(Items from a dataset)
####################
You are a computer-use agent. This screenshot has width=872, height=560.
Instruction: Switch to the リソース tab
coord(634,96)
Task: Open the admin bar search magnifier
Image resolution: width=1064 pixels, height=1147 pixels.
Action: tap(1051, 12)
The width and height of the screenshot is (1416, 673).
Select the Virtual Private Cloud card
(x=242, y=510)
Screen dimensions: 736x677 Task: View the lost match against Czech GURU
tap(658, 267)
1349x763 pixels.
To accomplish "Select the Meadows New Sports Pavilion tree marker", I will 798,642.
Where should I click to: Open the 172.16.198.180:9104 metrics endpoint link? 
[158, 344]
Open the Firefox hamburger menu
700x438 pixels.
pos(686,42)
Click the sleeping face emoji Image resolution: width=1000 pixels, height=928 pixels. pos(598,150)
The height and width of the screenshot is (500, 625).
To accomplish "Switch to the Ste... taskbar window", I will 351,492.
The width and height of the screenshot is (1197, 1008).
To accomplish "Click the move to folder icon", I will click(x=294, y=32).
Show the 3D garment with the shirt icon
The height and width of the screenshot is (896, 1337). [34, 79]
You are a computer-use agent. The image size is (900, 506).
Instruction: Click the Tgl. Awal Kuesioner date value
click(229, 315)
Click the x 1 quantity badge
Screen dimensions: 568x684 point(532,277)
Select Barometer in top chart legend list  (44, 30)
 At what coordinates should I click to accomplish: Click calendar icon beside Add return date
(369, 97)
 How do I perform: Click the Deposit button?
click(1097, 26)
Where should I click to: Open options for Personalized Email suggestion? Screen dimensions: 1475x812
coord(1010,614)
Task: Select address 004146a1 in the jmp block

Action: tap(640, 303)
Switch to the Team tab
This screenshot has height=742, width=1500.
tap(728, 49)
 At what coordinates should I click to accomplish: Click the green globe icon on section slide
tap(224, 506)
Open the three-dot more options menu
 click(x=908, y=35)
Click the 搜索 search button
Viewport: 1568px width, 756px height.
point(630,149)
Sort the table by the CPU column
####################
Work task:
Search the data above for the string "will" and copy each line that has it.

Expected answer:
To accomplish "Select the Meadows New Sports Pavilion tree marker", I will 798,642.
To accomplish "Switch to the Ste... taskbar window", I will 351,492.
To accomplish "Click the move to folder icon", I will click(x=294, y=32).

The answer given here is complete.